Posted 23 February 2016 | By Zachary Brennan 

Updated: European Commission: Cranberry-Derived Products are not Medical Devices

Updated with comment from Medical Brands' CEO.

The European Commission has released a draft decision that would mean the group of products depending on proanthocyanidins present in cranberry (Vaccinium Macrocarpon) extract, in order to prevent or treat cystitis, also known as bladder inflammation or infection, should not be classified as medical devices.

The need for the European Commission to make this decision on cranberry-derived products came as some companies  -- notably the Dutch company Medical Brands in 2012 and Arkopharma, which later had its EU medical device status revoked by the French medicines agency (ANSM) -- were obtaining Class IIb medical device status in the EU for their patented cranberry-based products based on clinical data.

“The legal basis for this measure is Article 13 (1) (d) of the Medical Devices Directive (Council Directive 93/42/EEC of 14 June 1993 on medical devices). In particular, this Article allows the Commission to take a decision, at a request of a Member State, on whether a product or product group falls within a definition of a ‘medical device’ from Article 1 (2) (d) of the Medical Devices Directive,” the commission explained of its decision late Monday.

France requested that a decision should be taken by the commission on products with an intended action depending on cranberry extract to prevent or treat cystitis, which it said should not be qualified as medical devices.

Products in question have a principal intended action “achieved by pharmacological, immunological or metabolic means, notably by inhibiting adhesion between P-fimbriated E. coli and mucous membrane cells in the urinary tract,” the commission said.

Member states have provided comments on the draft decision and the commission says it’s analyzing those comments. The decision, if approved, will enter into force on the 20th day following its publication in the Official Journal of the European Union.


Some have called the “medical device” scheme for cranberry-derived products a scam, and ANSM’s decision to revoke the device status of Arkopharma’s product was due to the fact that the data backing the product’s use was insufficient.

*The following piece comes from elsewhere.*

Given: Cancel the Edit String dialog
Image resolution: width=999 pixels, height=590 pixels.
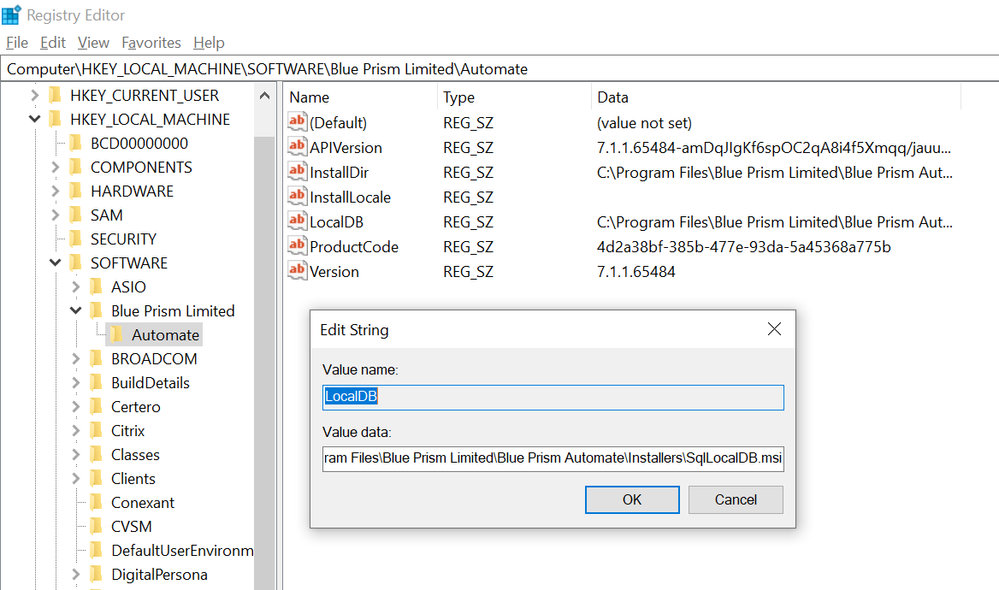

Medical Brands, meanwhile, has noted that its Cranberry-Active product, which is still classified as a medical device under EU regulations, has been successful in the Dutch urinary tract infection market due to the product’s ability to “treat and prevent urinary tract infections” after the company spent more than $3 million on seven years’ worth of clinical trials.

Maikel Hendriks, CEO of Medical Brands, told Focus that the European Commission draft policy seems driven more by political than scientific aims. He also said he does not believe Medical Brands’ cranberry-derived product will be impacted by this policy if it's finalized.

According to the Alliance for Natural Health, companies have tried to obtain the classification of a medical device because they cannot describe the potential health benefits of cranberries nor of any food supplement products derived from cranberries because of the Nutrition and Health Claims Regulation (NHCR; No.1924/2006), to protect consumers from “false, ambiguous or misleading” health claims.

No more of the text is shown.